* start Text block *

Neural Collapse in Hierarchical Loss Functions
Investigating neural collapse phenomena and hierarchical loss functions in deep classification networks
Course Project: EE5179 - Deep Learning for Imaging | December 2023
Team: Siddharth Betala, Ruban Vishnu Pandian, Nikhil Anand
Institution: IIT Madras
Problem Statement
Neural Collapse (NC) is a recently discovered phenomenon occurring in the terminal phase of training (TPT) where deep neural networks exhibit four key characteristics:
- Collapse of variability: Training samples converge to their class means
- Simplex ETF formation: Class means form an equiangular tight frame
- Self-dual alignment: Last layer weights align with class means
- Nearest class-mean decoding: Classification reduces to finding the nearest class mean
While NC correlates with good generalization, it may not be optimal for hierarchically structured data where mistake severity varies (e.g., confusing a dog with a cat is less severe than confusing a dog with a car).

* end Text block *
* start Task inputs *

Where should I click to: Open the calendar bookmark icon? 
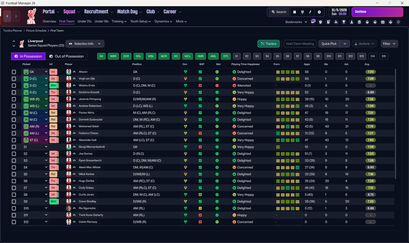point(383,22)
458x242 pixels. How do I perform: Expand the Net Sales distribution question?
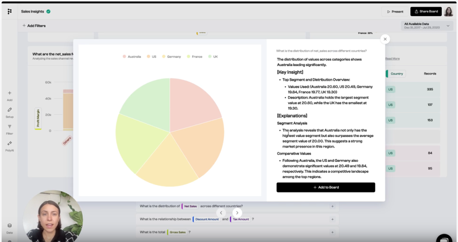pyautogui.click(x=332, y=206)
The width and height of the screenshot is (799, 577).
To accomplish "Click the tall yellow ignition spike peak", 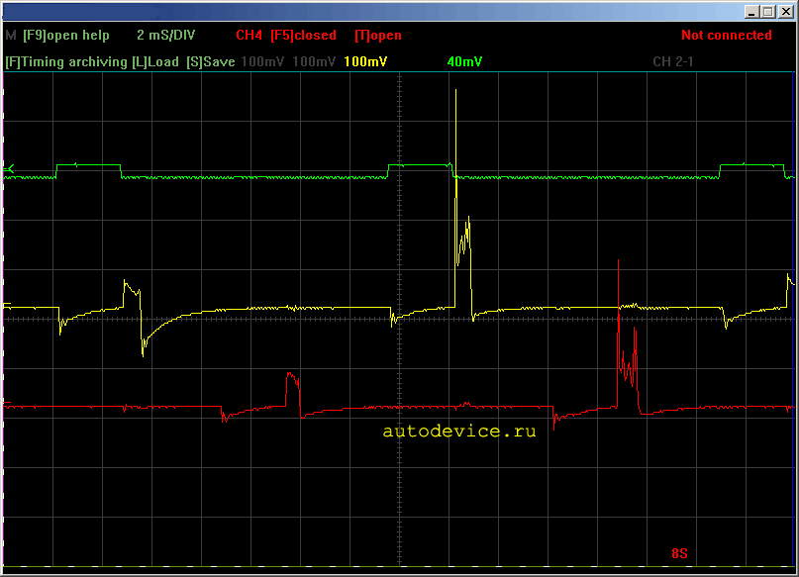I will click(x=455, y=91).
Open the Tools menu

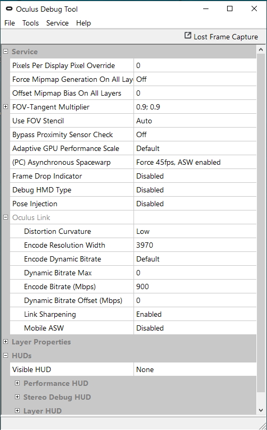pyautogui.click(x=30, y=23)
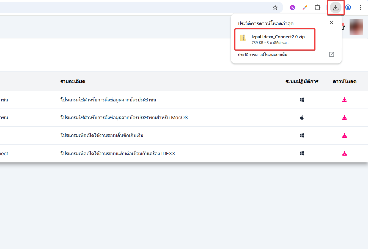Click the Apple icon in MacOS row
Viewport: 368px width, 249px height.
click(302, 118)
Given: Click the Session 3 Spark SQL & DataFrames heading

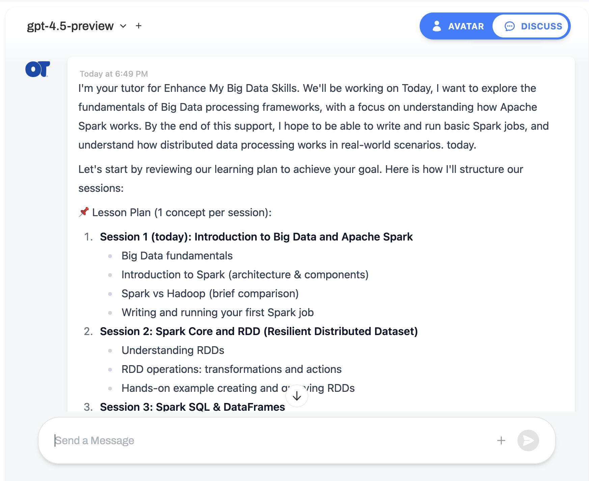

* end Task inputs *

Problem set:
a – Gather every line of the records that contains the word "height".
b – Continue the neural collapse project text with the next few sentences, starting right after its last line.

Task-by-task outputs:
a –
The width and height of the screenshot is (799, 577).
Viewport: 368px width, 249px height.

b –
Research Objectives
- Validation: Replicate neural collapse findings across different architectures and loss functions
- Extension: Investigate whether hierarchical loss functions modify NC characteristics
- Evaluation: Assess if hierarchical approaches can maintain accuracy while encoding semantic class relationships
Theoretical Framework
Neural Collapse Metrics
We employ four quantitative metrics to measure NC emergence:
NC1 (Variability Collapse): Measures ratio of within-class to between-class covariance
\[NC1 = \frac{1}{K} tr(\Sigma_w \Sigma_b^\dagger)\]NC2 (Simplex ETF): Quantifies deviation from ideal simplex geometry
\[NC2 = \left\|\frac{MM^T}{\|MM^T\|_F} - \frac{1}{\sqrt{K-1}}\left(I_K - \frac{1}{K}1_K1_K^T\right)\right\|_F\]NC3 (Self-Dual Alignment): Measures alignment between weights and class means
\[NC3 = \left\|\frac{AM^T}{\|AM^T\|_F} - \frac{1}{\sqrt{K-1}}\left(I_K - \frac{1}{K}1_K1_K^T\right)\right\|_F\]NC4 (Nearest Class-Mean): Fraction of samples not classified by nearest mean rule
\[NC4 = \frac{1}{Kn} \sum_{i=1}^{Kn} \mathbb{I}(c_i \neq \arg\min_k \|f_i - \mu_k\|_2)\]Hierarchical Loss Formulations
We explored two main approaches to incorporate class hierarchy:
1. Hierarchical Cross-Entropy (HXE)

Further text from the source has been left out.